**WORK TO BE COMPLETED:** The required output is the line that contains "Click the blue gear panel icon" and every line after it, each written out exactly, up to the end of the entries.

**INPUT:**

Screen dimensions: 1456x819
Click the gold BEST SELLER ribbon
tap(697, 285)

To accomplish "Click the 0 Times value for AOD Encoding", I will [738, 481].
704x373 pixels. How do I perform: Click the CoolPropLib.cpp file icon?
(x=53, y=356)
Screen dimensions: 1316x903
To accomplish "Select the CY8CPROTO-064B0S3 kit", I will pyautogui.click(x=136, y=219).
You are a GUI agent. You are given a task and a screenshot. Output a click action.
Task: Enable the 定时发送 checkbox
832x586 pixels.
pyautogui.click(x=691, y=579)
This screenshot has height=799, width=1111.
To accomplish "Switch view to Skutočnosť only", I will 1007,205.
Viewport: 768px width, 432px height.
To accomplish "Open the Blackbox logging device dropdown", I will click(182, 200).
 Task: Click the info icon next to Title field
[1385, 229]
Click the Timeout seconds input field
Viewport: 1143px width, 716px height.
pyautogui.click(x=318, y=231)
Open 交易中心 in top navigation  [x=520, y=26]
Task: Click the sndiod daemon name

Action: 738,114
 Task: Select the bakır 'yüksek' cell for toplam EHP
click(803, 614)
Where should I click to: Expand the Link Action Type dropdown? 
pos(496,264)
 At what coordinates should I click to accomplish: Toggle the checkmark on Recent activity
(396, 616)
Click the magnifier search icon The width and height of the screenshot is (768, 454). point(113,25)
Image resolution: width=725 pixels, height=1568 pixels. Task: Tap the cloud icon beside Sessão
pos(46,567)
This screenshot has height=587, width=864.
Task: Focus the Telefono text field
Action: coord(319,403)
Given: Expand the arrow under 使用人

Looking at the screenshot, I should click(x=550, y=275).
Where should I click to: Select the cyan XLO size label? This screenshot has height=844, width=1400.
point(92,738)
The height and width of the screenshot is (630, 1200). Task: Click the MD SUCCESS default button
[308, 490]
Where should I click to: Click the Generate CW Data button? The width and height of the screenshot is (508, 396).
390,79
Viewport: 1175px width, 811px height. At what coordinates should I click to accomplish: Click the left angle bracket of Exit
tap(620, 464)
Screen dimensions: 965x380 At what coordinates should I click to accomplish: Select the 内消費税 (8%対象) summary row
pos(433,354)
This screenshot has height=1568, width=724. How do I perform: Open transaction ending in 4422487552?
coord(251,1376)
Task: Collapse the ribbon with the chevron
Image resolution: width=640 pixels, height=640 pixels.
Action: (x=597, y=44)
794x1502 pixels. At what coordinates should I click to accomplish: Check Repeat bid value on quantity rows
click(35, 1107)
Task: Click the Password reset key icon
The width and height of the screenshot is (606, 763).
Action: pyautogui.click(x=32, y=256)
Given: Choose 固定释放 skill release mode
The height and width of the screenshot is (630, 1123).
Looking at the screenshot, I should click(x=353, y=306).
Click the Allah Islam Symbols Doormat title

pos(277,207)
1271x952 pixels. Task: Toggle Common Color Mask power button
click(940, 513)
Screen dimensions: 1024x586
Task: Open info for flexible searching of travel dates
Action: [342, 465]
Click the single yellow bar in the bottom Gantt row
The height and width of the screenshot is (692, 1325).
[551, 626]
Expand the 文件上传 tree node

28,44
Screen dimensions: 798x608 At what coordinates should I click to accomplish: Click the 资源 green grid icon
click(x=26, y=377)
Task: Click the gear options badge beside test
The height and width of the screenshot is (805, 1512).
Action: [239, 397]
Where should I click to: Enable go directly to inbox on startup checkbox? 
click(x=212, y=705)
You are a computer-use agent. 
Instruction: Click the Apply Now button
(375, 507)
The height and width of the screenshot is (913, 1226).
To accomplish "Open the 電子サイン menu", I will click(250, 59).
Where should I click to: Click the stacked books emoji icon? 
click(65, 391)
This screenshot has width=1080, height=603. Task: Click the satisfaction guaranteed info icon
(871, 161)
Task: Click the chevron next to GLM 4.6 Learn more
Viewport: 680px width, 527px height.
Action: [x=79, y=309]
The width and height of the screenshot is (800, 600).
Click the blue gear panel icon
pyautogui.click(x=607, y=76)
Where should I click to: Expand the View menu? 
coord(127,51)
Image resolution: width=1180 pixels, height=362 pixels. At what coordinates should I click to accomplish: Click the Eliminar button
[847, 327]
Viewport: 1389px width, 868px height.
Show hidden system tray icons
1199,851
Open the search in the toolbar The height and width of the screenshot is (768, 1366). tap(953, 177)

**ANSWER AREA:**
Click the blue gear panel icon
pyautogui.click(x=607, y=76)
Where should I click to: Expand the View menu? 
coord(127,51)
Image resolution: width=1180 pixels, height=362 pixels. At what coordinates should I click to accomplish: Click the Eliminar button
[847, 327]
Viewport: 1389px width, 868px height.
Show hidden system tray icons
1199,851
Open the search in the toolbar The height and width of the screenshot is (768, 1366). tap(953, 177)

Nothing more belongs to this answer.